In the records below, find the line containing "Screen dimensions: 850x530" and transcribe it and every line after it exactly; leave the pictures out.

(Available data)

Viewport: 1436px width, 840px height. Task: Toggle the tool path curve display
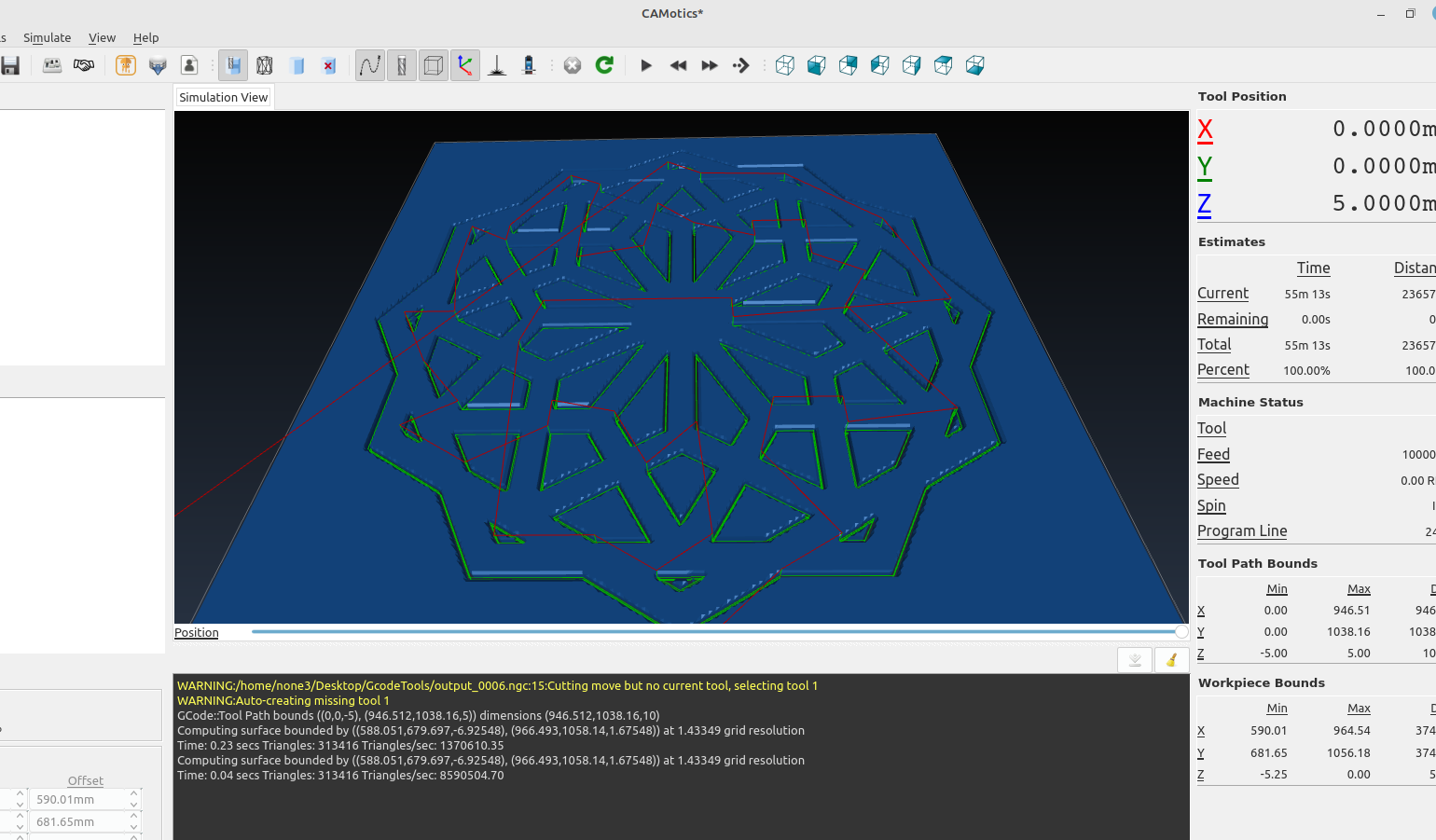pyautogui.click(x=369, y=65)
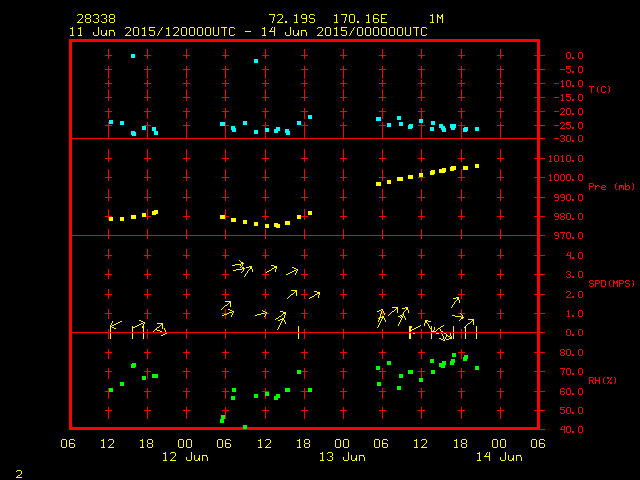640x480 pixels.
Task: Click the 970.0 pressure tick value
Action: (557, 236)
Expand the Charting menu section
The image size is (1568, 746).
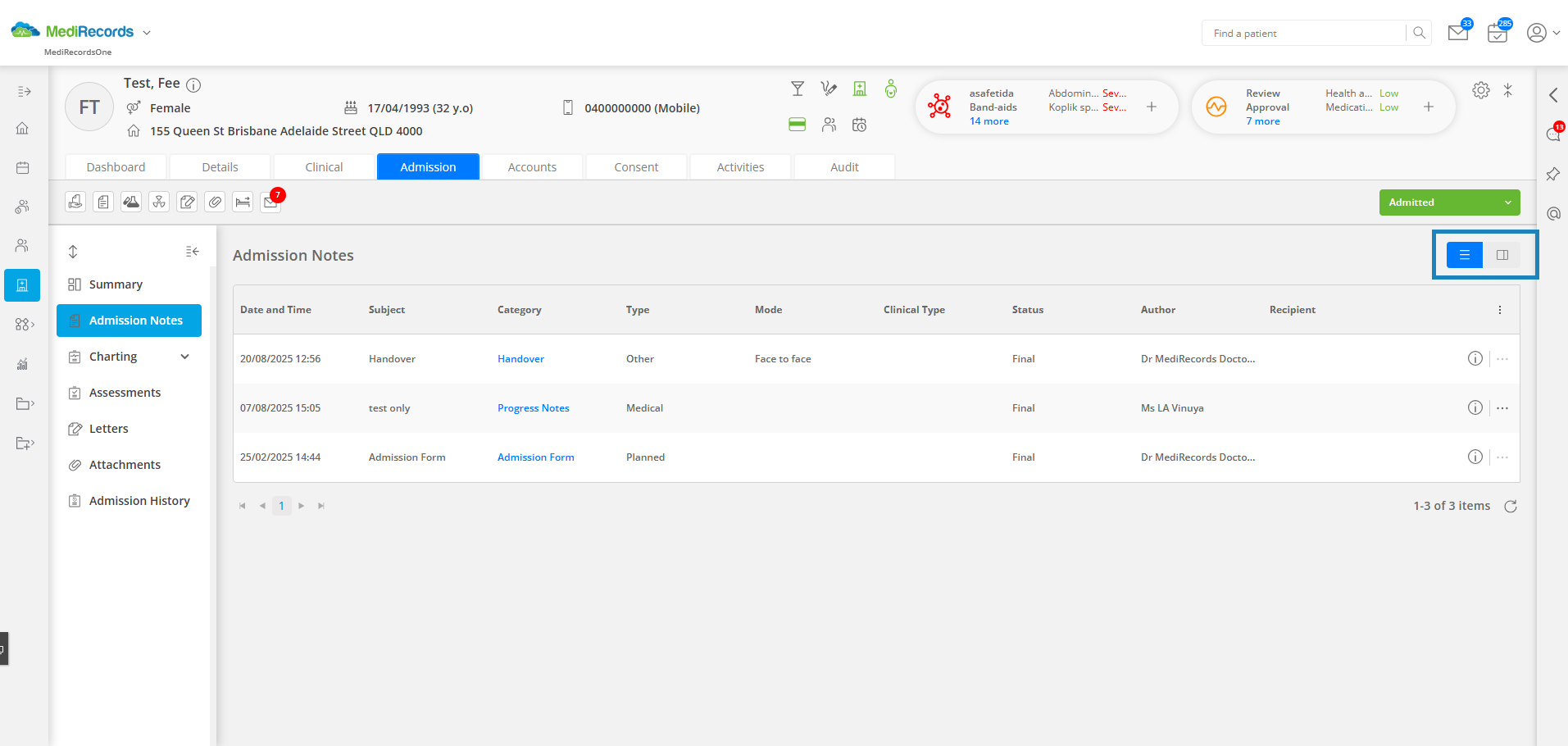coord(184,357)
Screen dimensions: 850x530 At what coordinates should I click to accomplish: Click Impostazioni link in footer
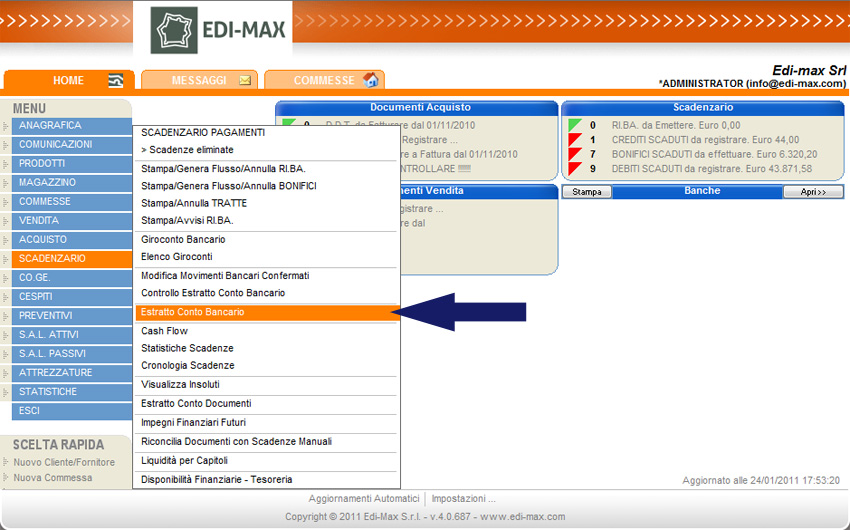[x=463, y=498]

(End Available data)

- [Answer below]:
Screen dimensions: 850x530 At what coordinates should I click to accomplish: Click Impostazioni link in footer
[x=463, y=498]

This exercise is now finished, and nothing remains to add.